### [Task brief]
Output the opening lines of the records exactly. End with the line that contains "Task: Open the user profile avatar".

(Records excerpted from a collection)
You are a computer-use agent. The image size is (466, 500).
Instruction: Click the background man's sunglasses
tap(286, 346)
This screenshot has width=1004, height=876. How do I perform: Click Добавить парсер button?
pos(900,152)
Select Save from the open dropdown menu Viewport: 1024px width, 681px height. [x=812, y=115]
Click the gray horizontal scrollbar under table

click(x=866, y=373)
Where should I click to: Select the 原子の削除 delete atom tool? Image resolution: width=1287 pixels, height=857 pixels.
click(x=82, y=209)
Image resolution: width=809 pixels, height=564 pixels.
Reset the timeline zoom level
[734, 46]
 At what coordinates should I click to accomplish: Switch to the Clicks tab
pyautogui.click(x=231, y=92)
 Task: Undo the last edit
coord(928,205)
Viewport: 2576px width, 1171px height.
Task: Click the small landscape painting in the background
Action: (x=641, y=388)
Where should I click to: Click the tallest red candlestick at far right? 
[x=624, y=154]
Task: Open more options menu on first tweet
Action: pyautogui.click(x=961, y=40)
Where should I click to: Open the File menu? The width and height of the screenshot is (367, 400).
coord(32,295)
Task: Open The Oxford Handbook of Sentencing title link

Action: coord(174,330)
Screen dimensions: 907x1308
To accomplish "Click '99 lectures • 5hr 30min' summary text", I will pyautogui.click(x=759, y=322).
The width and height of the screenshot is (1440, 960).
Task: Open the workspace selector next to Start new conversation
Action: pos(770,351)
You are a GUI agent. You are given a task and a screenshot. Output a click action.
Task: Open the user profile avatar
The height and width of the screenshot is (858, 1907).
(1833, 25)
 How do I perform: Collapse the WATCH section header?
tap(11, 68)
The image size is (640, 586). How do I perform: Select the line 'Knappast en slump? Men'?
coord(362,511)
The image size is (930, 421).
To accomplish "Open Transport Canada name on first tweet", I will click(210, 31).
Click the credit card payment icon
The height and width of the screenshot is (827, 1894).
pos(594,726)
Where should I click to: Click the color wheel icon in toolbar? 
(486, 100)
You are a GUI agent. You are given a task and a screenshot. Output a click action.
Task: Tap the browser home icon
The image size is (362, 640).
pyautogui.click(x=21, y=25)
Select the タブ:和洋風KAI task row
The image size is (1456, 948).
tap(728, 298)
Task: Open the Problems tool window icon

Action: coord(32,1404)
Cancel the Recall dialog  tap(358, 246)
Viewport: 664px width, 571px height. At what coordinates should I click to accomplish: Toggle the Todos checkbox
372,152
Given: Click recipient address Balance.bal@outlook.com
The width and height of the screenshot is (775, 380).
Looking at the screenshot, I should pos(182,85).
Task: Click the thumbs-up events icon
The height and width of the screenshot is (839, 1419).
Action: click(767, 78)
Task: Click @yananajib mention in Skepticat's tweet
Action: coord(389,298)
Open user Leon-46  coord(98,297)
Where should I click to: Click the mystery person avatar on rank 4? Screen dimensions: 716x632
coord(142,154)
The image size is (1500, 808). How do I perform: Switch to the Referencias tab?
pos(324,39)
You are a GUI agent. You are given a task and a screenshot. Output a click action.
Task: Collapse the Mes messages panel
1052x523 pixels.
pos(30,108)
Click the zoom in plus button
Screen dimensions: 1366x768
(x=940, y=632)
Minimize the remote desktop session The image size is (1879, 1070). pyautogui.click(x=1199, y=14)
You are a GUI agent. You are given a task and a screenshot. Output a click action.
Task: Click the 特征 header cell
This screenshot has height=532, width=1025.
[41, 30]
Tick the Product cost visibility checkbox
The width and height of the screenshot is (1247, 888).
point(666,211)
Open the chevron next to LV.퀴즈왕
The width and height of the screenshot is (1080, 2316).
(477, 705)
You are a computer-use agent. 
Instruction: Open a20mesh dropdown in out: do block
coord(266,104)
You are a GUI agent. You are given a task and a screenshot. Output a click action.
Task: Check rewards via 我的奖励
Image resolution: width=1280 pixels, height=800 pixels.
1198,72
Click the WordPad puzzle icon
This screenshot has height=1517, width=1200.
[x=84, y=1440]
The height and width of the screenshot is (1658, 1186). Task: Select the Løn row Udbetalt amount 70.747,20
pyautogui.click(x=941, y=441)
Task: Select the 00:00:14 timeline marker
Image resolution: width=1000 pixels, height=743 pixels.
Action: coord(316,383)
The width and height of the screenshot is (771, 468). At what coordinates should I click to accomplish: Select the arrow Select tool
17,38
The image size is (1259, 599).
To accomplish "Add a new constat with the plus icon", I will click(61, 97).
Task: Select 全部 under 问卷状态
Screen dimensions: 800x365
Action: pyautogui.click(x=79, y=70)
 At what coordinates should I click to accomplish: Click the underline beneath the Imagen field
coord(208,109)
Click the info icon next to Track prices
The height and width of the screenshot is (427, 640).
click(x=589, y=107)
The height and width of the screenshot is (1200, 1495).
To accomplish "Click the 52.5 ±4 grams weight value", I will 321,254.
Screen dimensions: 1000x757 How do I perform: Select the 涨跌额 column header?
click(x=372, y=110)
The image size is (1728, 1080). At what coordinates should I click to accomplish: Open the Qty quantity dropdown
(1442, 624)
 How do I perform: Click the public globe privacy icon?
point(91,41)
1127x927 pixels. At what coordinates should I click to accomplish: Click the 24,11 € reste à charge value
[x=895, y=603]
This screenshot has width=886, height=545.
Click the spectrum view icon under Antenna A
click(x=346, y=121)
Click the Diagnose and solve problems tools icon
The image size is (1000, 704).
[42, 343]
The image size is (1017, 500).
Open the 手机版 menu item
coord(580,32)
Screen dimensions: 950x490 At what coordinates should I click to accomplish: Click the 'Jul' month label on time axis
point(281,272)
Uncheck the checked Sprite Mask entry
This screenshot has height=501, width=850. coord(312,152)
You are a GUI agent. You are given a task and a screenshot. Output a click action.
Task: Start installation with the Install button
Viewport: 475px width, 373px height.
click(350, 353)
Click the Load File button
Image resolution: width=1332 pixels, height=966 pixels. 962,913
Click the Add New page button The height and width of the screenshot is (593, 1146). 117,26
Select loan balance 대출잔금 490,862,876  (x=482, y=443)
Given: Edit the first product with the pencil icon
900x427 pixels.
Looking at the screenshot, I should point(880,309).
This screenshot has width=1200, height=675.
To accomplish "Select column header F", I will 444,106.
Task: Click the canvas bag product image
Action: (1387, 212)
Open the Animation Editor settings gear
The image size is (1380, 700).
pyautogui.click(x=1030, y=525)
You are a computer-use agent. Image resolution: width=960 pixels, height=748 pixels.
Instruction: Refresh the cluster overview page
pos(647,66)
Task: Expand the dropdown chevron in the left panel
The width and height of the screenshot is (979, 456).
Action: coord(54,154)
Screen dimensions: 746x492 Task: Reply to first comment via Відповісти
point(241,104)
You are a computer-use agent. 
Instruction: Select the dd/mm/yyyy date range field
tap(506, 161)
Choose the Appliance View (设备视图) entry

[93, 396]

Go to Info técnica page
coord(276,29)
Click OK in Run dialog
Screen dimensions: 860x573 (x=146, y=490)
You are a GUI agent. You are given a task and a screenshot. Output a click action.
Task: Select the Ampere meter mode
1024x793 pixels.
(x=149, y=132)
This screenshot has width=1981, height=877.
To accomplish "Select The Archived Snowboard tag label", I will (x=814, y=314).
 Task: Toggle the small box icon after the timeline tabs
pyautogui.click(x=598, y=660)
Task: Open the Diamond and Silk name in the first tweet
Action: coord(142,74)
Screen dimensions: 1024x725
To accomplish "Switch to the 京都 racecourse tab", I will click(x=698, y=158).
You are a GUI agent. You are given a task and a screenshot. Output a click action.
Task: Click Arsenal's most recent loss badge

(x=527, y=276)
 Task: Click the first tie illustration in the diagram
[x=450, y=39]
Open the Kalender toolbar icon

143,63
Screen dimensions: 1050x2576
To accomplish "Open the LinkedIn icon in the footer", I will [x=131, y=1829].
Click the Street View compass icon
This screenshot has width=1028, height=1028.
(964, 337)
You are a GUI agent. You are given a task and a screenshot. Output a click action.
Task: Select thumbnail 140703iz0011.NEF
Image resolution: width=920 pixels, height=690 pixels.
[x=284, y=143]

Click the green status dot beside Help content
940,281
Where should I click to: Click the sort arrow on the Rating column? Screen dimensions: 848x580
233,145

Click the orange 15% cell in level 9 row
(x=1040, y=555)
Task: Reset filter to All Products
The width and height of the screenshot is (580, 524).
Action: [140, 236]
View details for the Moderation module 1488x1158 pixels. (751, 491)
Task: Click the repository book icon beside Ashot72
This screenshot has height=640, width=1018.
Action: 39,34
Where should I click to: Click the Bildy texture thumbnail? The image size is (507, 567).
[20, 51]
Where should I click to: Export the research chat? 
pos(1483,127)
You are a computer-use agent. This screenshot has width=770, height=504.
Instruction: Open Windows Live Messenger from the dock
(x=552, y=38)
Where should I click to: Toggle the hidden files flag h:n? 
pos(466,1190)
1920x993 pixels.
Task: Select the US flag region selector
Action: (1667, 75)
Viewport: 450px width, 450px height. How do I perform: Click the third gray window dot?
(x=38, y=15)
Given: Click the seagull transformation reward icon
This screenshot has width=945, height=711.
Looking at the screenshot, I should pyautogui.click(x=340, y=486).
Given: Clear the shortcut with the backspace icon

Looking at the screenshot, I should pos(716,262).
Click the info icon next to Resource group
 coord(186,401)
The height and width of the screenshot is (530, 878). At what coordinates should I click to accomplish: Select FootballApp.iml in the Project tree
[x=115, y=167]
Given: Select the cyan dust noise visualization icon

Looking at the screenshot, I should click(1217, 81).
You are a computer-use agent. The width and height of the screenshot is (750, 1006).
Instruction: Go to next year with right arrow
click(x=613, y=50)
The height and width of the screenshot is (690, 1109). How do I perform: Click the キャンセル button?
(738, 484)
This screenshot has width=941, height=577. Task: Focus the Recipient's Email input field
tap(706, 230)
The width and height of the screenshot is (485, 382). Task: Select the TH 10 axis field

### [Answer space]
You are a computer-use agent. The image size is (466, 500).
Instruction: Click the background man's sunglasses
tap(286, 346)
This screenshot has width=1004, height=876. How do I perform: Click Добавить парсер button?
pos(900,152)
Select Save from the open dropdown menu Viewport: 1024px width, 681px height. [x=812, y=115]
Click the gray horizontal scrollbar under table

click(x=866, y=373)
Where should I click to: Select the 原子の削除 delete atom tool? Image resolution: width=1287 pixels, height=857 pixels.
click(x=82, y=209)
Image resolution: width=809 pixels, height=564 pixels.
Reset the timeline zoom level
[734, 46]
 At what coordinates should I click to accomplish: Switch to the Clicks tab
pyautogui.click(x=231, y=92)
 Task: Undo the last edit
coord(928,205)
Viewport: 2576px width, 1171px height.
Task: Click the small landscape painting in the background
Action: (x=641, y=388)
Where should I click to: Click the tallest red candlestick at far right? 
[x=624, y=154]
Task: Open more options menu on first tweet
Action: pyautogui.click(x=961, y=40)
Where should I click to: Open the File menu? The width and height of the screenshot is (367, 400).
coord(32,295)
Task: Open The Oxford Handbook of Sentencing title link

Action: coord(174,330)
Screen dimensions: 907x1308
To accomplish "Click '99 lectures • 5hr 30min' summary text", I will pyautogui.click(x=759, y=322).
The width and height of the screenshot is (1440, 960).
Task: Open the workspace selector next to Start new conversation
Action: pos(770,351)
You are a GUI agent. You are given a task and a screenshot. Output a click action.
Task: Open the user profile avatar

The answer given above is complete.